The project focuses on a problem, issue or topic that is relevant to students’ lives — the more directly, the better — or on a problem or issue that is actually being faced by adults in the world students will soon enter. Again, not difficult in my program; each student hones in on a burning question that is most relevant to their life or situation – How will I pay for college? How can I gain work experience without getting a job? How do I prepare for an interview?
The project sets up a scenario or simulation that is realistic, even if it is fictitious. A great example of this is in our activities to help students prepare for interviews. We have fashion shows to discuss what and what not to wear to an interview, we conduct mock interviews, write 30-second elevator speeches, and focus on communicating their skills, abilities, and interests beyond what can be included on a resume – which for most high school students, is pretty sparse.
The project involves tools, tasks or processes used by adults in real settings and by professionals in the workplace. By providing events such as career night and company visits and simulating work environments while working our projects (answering our burning questions), we learn project management, collaboration, communication, research, presentation, public speaking, and many other important skills and processes that are used in the work environment.
One of the greatest takeaways that my students gained from the program was the understanding that pursuing a meaningful career is a lifelong journey and not a destination that you must choose when you are in high school.

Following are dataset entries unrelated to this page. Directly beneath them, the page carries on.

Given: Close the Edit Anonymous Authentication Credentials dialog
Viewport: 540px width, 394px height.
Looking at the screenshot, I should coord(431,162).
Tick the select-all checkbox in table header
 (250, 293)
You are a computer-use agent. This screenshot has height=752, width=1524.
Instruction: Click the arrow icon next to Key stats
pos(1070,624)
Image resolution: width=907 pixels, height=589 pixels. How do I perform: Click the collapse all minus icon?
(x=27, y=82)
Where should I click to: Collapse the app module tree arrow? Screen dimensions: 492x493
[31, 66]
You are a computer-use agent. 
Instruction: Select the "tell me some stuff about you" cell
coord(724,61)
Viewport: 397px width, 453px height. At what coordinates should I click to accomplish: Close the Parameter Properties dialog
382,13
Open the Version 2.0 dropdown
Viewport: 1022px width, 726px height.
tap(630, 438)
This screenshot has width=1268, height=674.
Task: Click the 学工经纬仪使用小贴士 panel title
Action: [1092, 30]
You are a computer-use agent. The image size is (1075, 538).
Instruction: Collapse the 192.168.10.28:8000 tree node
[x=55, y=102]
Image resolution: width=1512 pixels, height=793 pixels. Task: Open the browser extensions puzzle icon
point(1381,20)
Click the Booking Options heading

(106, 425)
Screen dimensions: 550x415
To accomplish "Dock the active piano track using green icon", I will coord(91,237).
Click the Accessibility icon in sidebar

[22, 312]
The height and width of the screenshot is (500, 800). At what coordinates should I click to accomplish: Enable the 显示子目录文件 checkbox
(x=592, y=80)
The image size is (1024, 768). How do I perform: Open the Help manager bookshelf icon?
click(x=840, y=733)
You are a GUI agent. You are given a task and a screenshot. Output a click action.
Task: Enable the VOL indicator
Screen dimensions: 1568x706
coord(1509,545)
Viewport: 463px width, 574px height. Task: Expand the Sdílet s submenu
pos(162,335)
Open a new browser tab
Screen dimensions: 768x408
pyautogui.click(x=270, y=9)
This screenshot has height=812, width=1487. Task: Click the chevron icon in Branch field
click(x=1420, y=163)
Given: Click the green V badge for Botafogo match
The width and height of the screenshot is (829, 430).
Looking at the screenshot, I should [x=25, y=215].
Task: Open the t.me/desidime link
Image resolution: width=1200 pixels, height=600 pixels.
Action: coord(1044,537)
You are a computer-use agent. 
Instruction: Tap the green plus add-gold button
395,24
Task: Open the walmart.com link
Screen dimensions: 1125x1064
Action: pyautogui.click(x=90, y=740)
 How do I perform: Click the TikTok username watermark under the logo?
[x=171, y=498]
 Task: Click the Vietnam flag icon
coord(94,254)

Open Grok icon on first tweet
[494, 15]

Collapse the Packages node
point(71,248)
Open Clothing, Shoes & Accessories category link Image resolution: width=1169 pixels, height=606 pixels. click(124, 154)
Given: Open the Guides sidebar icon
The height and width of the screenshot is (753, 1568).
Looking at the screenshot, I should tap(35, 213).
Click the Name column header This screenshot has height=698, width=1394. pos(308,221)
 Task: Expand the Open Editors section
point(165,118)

Over and over again, they met professionals who stressed the importance of following your curiosities, expanding their horizons, meeting new people, trying new things, and most importantly being true to oneself. If students are to prepare themselves for the unknown careers that will exist in the future, they will need to learn in a context that affords them these opportunities.
Larmer, J. (June 5, 2012). PBL: What does it take for a project to be “authentic”?. www.edutopia.org. Retrieved from: http://www.edutopia.org/blog/authentic-project-based-learning-john-larmer
Schwartz, K. (October 7, 2015). Messy Works: How to apply self-organized learning in the classroom. MindShift at ww2.kqed.org. Retrieved from: http://ww2.kqed.org/mindshift/2015/10/07/messy-works-how-to-apply-self-organized-learning-in-the-classroom/
TED.com. School in the cloud teaser [YouTube video]. https://youtu.be/BFdqvCL2W2k. Retrieved from: http://www.ted.com/participate/ted-prize/prize-winning-wishes/school-in-the-cloud
Thomas, D. & Brown, J.S. (2011). A new culture of learning: Cultivating the imagination for a world of constant change [Kindle book]. CreateSpace Independent Publishing Platform.